### Task prompt
Give the records, starting at the line that contains "The height and" and ending at the end of the records, as a Markdown table with the columns Row and Line. Skip blank lines and leave the pictures out.

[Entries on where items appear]
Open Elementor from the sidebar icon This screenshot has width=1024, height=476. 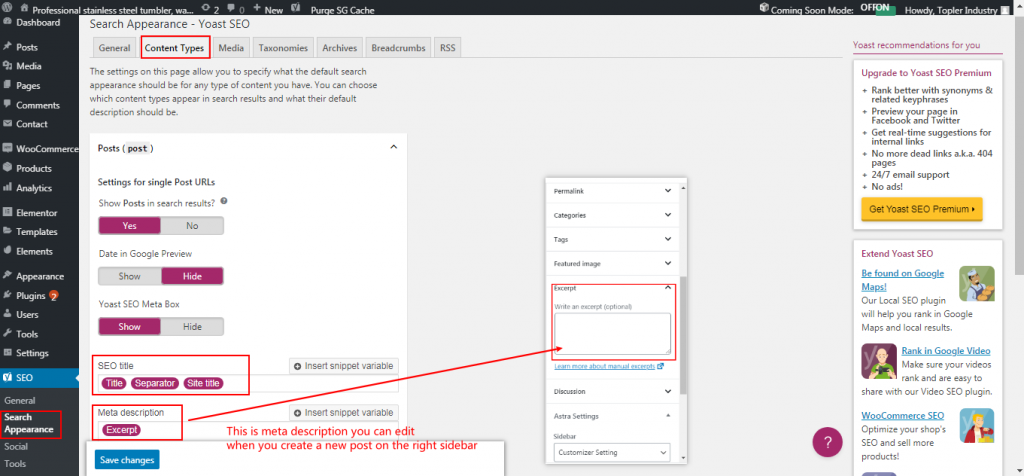(8, 212)
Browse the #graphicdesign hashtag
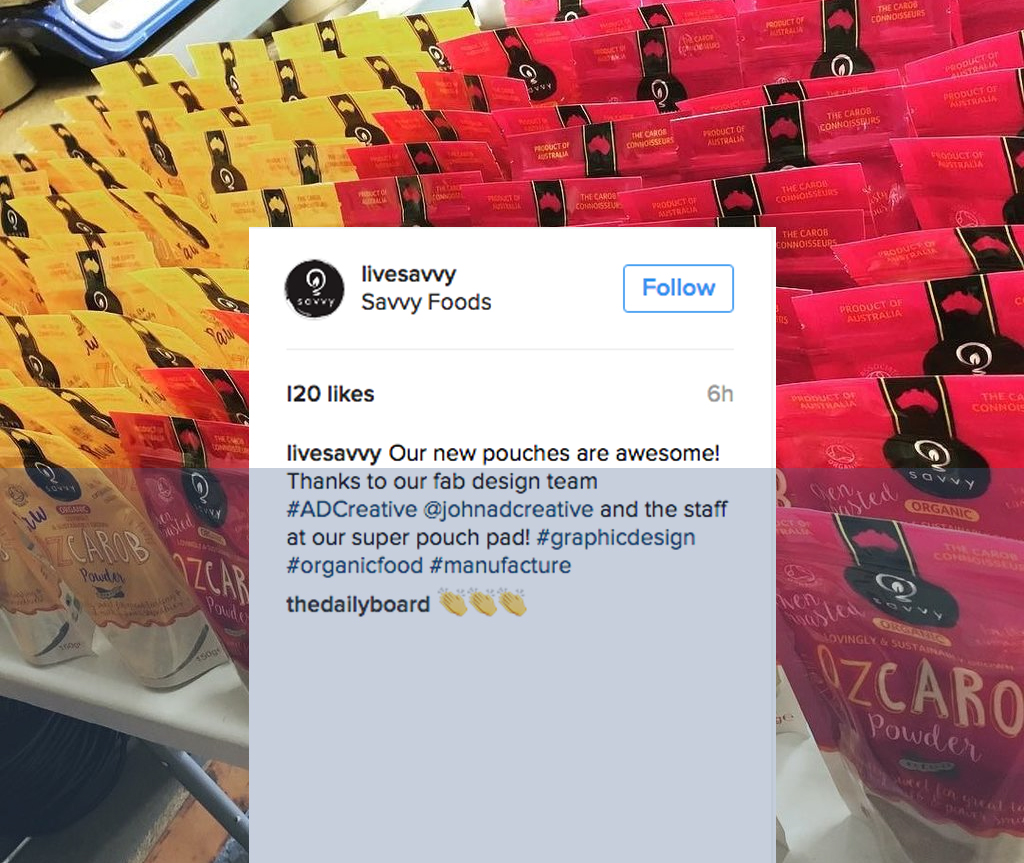The image size is (1024, 863). coord(616,537)
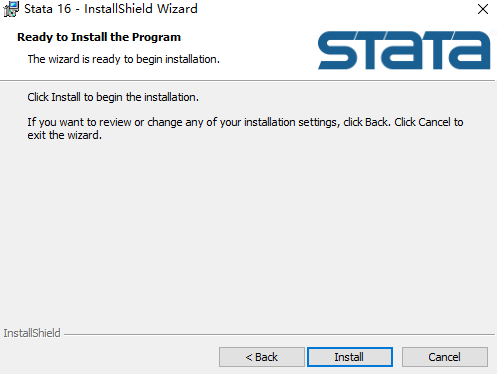Viewport: 497px width, 374px height.
Task: Click the final letter 'a' of the Stata logo
Action: click(x=470, y=50)
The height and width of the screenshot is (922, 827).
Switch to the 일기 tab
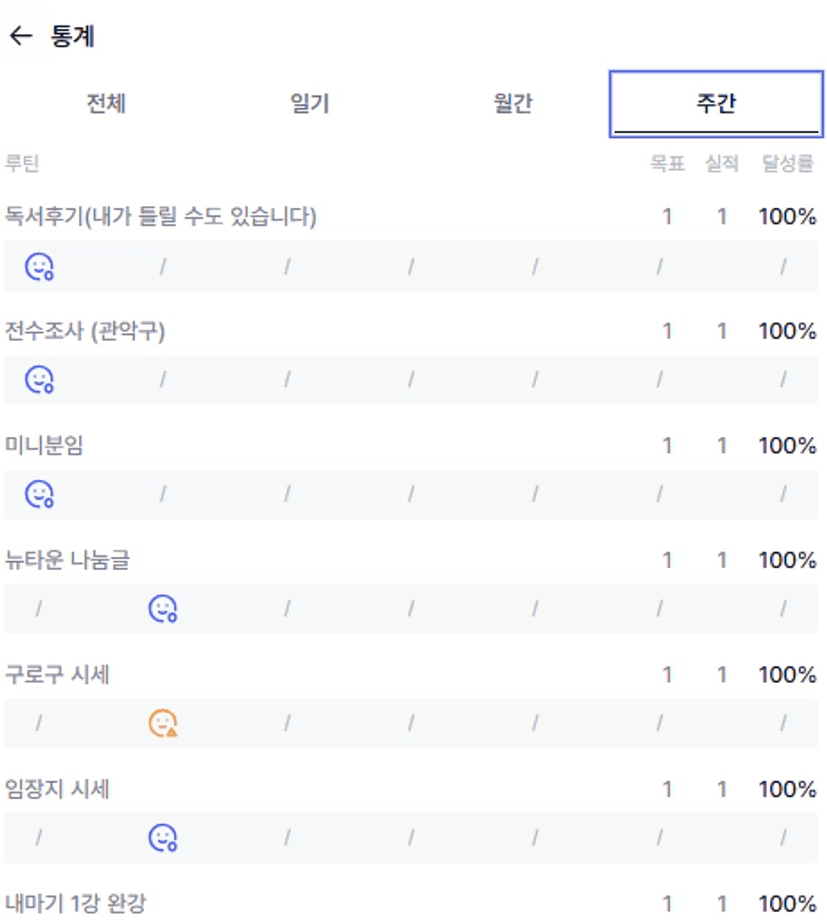pyautogui.click(x=309, y=104)
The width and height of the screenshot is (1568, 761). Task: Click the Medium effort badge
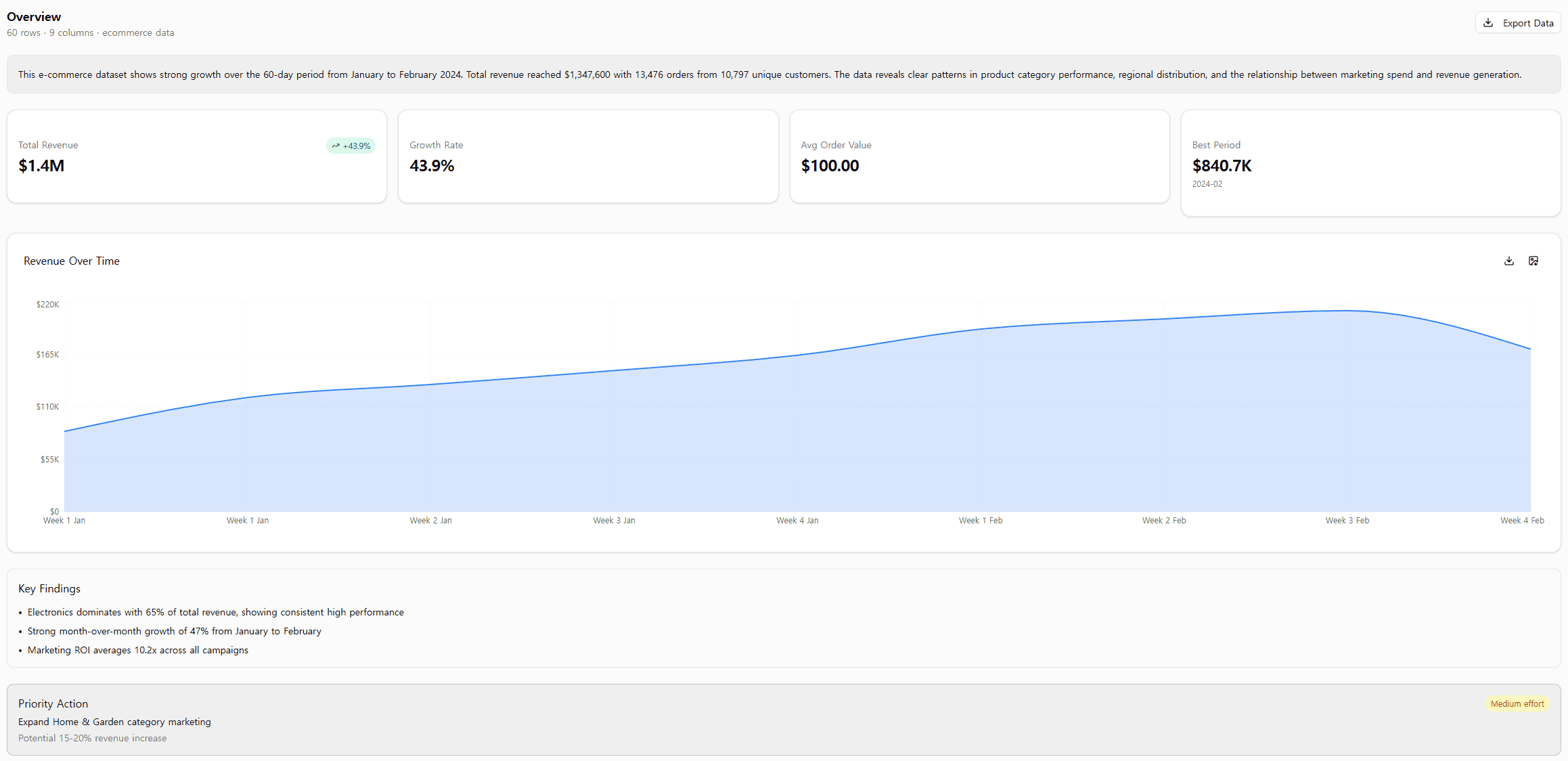1517,703
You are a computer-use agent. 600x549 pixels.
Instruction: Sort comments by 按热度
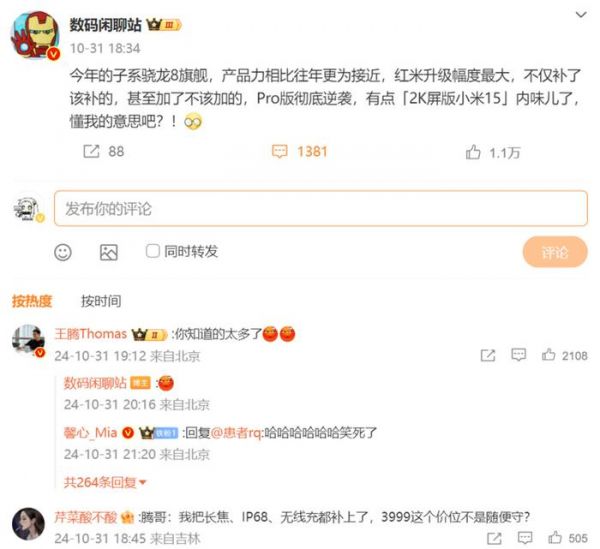[x=32, y=301]
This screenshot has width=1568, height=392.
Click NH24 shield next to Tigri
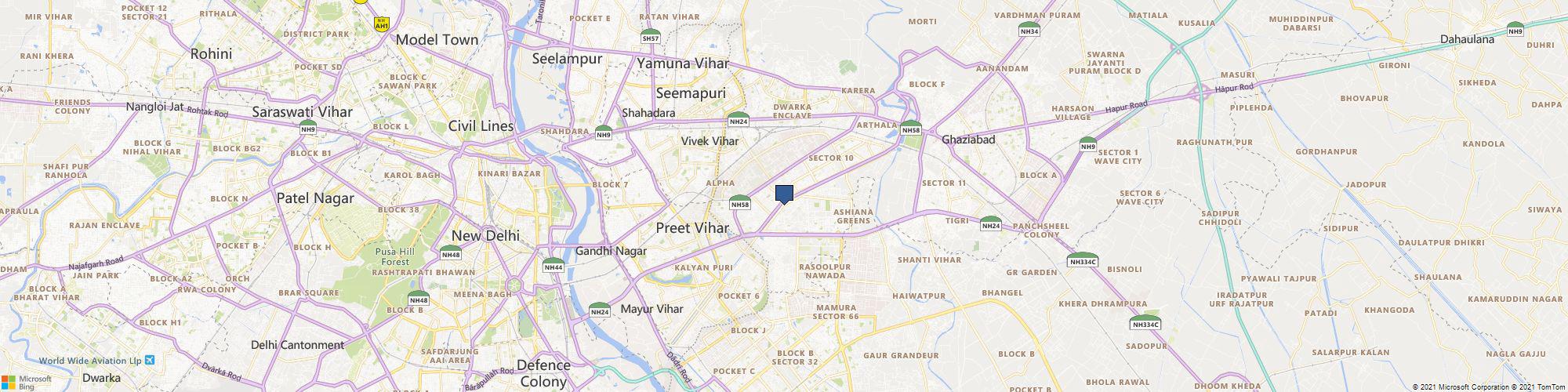coord(991,223)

### Final result
| Row | Line |
|---|---|
| 1 | The height and width of the screenshot is (922, 827). |
| 2 | Switch to the 일기 tab |
| 3 | pyautogui.click(x=309, y=104) |
| 4 | The width and height of the screenshot is (1568, 761). Task: Click the Medium effort badge |
| 5 | 1517,703 |
| 6 | You are a computer-use agent. 600x549 pixels. |
| 7 | Instruction: Sort comments by 按热度 |
| 8 | [x=32, y=301] |
| 9 | This screenshot has width=1568, height=392. |
| 10 | Click NH24 shield next to Tigri |
| 11 | coord(991,223) |